Galindo said he has to pay his way through college with no help from the government because he is undocumented,  receiving scholarships only from private parties and SIU.

“I have to constantly work to be able to be at SIU,” Galindo said.

Immigration law professor Cindy Buys said most DACA recipients were brought to the United States when they were very young and thus have little recollection of their lives before.

“It doesn’t make sense to punish them for decisions that their parents made that they didn’t choose,” Buys said. 

With the issue now lawmakers’ responsibility and having no support from the president, the program faces imminent repeal that would spell trouble for its recipients’ protections under the law, Buys said.

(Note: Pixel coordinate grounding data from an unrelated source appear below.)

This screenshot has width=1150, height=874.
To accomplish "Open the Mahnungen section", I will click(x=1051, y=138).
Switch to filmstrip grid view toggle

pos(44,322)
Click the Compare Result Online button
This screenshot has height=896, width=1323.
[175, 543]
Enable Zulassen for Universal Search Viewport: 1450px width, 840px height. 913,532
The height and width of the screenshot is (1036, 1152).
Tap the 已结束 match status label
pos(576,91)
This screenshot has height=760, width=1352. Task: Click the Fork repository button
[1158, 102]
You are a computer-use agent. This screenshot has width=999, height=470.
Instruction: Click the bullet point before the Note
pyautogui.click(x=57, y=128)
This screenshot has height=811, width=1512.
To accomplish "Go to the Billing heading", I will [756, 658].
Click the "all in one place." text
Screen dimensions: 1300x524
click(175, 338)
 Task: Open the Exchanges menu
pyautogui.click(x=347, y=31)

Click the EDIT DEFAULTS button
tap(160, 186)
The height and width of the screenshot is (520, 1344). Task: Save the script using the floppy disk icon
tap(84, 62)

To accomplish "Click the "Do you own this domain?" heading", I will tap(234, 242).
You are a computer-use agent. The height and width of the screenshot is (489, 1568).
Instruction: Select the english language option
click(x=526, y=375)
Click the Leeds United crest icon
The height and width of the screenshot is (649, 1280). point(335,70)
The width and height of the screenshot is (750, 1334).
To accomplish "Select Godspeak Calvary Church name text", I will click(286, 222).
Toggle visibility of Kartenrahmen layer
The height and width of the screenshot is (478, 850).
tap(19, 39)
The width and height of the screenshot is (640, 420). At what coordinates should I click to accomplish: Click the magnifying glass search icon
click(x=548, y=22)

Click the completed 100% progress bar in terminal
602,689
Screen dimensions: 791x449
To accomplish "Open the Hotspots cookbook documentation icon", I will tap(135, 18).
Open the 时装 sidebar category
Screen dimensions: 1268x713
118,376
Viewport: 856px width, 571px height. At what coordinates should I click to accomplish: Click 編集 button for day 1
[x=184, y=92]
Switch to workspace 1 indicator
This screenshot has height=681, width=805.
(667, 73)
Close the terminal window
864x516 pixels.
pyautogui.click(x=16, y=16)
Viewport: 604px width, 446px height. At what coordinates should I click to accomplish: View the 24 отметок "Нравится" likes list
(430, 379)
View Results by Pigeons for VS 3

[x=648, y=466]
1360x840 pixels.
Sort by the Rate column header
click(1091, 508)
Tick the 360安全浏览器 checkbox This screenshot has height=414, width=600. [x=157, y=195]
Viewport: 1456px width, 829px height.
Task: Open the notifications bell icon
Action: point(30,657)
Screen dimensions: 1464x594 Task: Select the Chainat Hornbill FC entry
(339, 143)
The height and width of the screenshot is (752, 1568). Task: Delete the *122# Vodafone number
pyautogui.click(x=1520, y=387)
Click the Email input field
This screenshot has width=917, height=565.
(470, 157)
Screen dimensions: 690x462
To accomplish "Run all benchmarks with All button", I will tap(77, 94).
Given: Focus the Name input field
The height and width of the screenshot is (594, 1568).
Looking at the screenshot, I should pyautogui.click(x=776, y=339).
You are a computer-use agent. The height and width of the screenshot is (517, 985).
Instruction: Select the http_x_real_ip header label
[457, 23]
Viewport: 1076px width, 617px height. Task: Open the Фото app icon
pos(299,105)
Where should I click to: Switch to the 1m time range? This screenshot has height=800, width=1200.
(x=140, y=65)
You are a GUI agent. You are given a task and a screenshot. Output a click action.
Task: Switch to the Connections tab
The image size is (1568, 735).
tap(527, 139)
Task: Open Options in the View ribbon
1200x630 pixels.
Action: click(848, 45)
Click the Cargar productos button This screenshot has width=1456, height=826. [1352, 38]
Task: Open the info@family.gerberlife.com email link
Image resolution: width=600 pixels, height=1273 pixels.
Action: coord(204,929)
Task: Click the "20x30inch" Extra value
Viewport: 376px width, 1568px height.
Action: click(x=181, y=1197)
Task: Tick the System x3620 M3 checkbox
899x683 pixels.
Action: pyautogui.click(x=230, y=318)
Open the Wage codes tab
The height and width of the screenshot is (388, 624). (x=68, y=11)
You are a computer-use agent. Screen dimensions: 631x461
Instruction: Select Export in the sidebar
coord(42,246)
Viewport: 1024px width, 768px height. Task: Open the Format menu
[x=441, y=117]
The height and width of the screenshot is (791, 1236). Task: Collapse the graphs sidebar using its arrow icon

Buys emphasized that in any case, the president doesn’t have the authority to revoke the rights already received under DACA until they expire.

“Let’s say you’re a DACA student — if the government were to take that away tomorrow, I think you’d have a pretty good lawsuit,” Buys said.

Becca Tally, the co-chair of the Southern Illinois Immigrant Rights Project, said her organization has been preparing for the possibility the program will end.

“We must support comprehensive immigration reform to humanely treat families who sacrificed so much to give their children opportunities, just like previous generations of immigrants,” Tally said. 

Last week Gov. Bruce Rauner signed the Trust Act into law, which prevents local law enforcement officials from detaining undocumented immigrants solely because of their immigration status.

Vargas said this came as a relief, but she isn’t at all surprised by Trump’s decision to get rid of the DACA program.

“We lived through worse times before DACA, and my parents prepared me for the worst when Trump got elected,” Vargas said. “Trump made a campaign promise to attack Mexicans in general, and attacking us in this way is in keeping with his promise.”

Since the federal government has all of her identifying information, Vargas said she has no choice but to face the ramifications of Trump’s decision. 

“I can hide anymore,” she said.

Staff writer Francois Gatimu can be reached at f[email protected] or on Twitter @frankDE28.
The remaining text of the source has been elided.